§ EXERCISE DETAILS: Reproduce the entries below exactly, but only from the line containing "You are a GUI" to the line containing "The image size is (527, 513).", inclusive.

§ PROVIDED INFORMATION:
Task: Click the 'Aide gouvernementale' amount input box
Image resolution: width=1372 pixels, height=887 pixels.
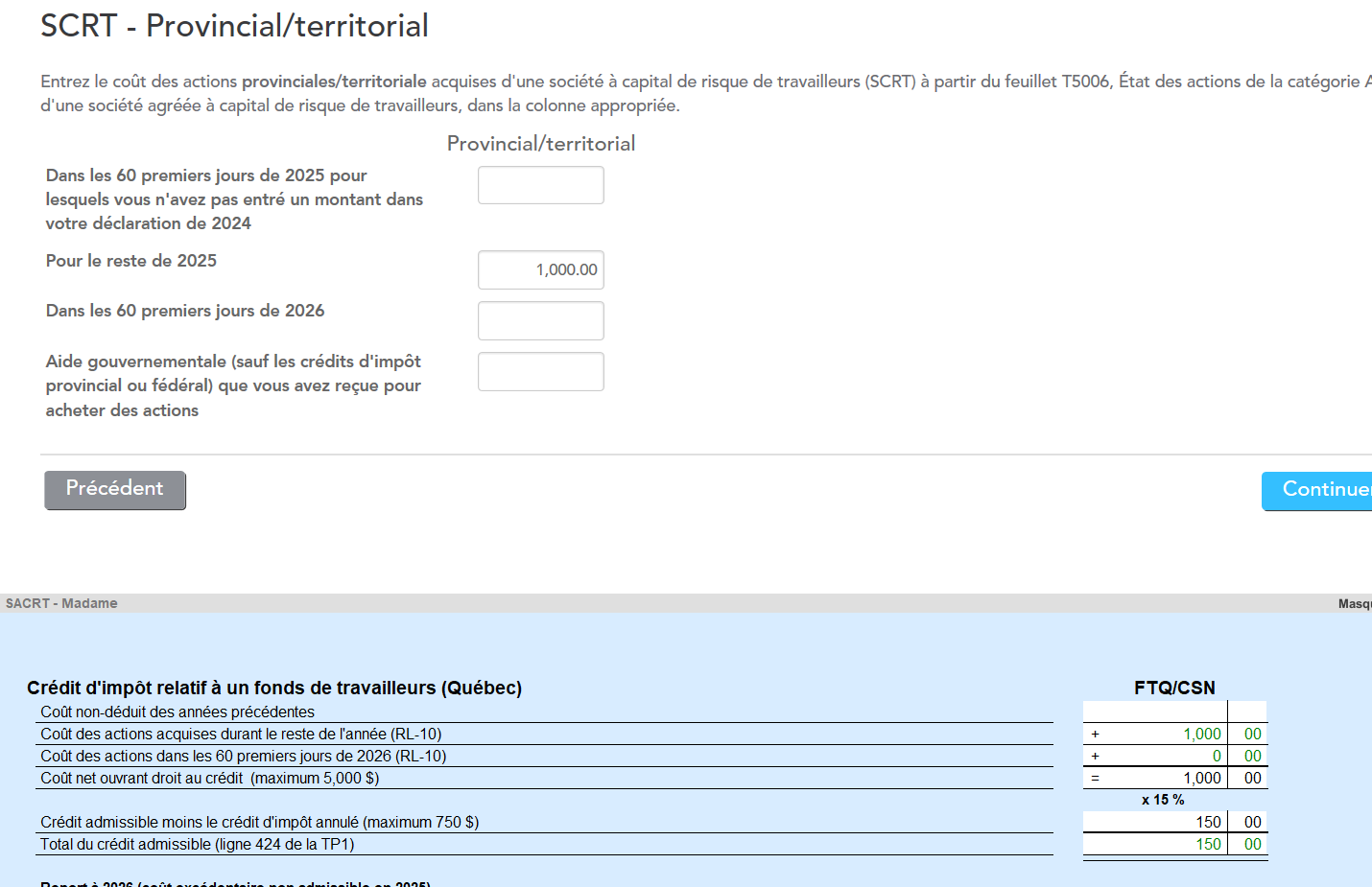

...

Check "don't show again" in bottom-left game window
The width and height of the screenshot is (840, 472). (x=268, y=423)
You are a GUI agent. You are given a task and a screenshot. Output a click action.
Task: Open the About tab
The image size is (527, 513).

==

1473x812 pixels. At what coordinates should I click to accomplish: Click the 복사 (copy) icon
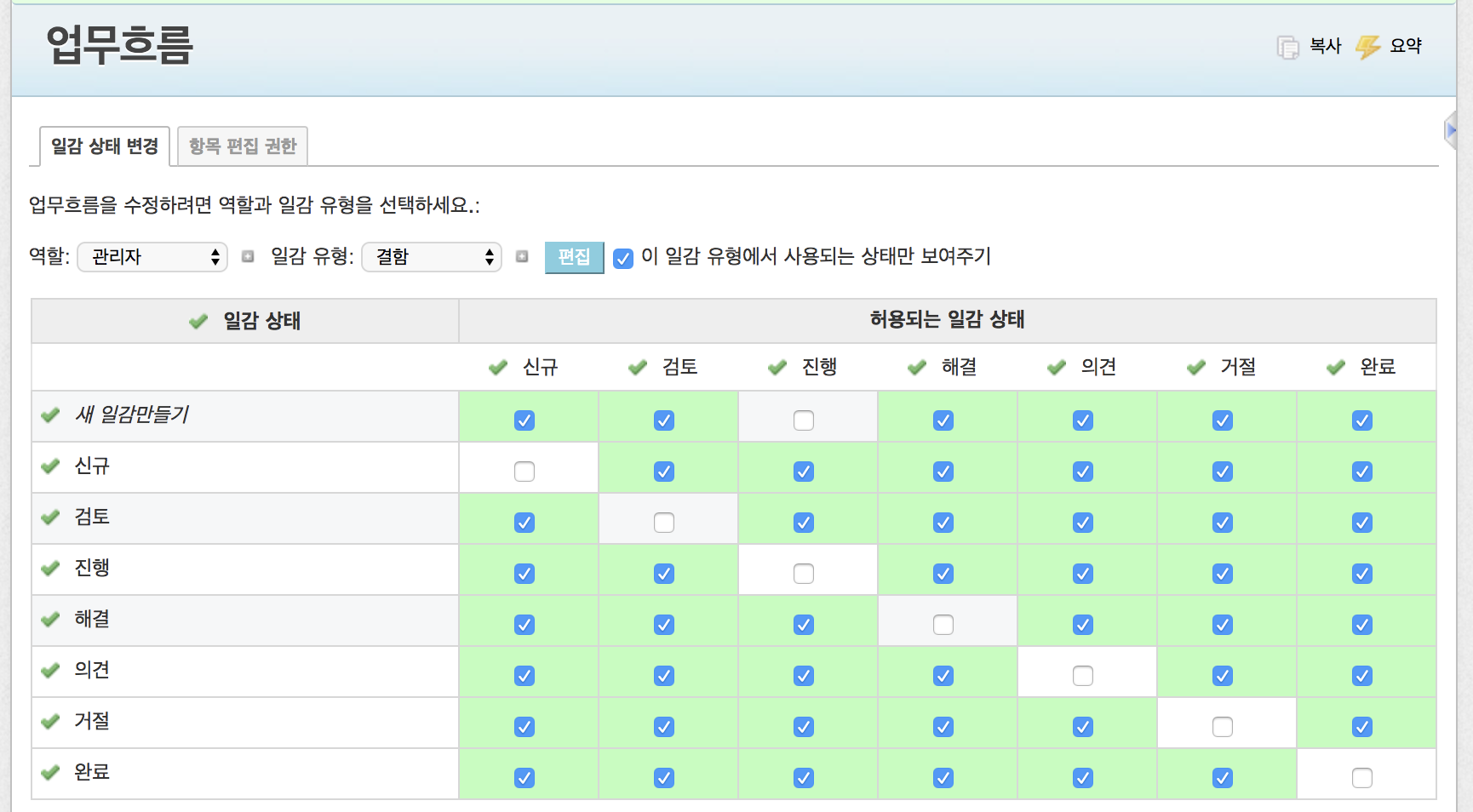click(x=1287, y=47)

§ ANSWER TO THIS EXERCISE:
You are a GUI agent. You are given a task and a screenshot. Output a click action.
Task: Open the About tab
The image size is (527, 513).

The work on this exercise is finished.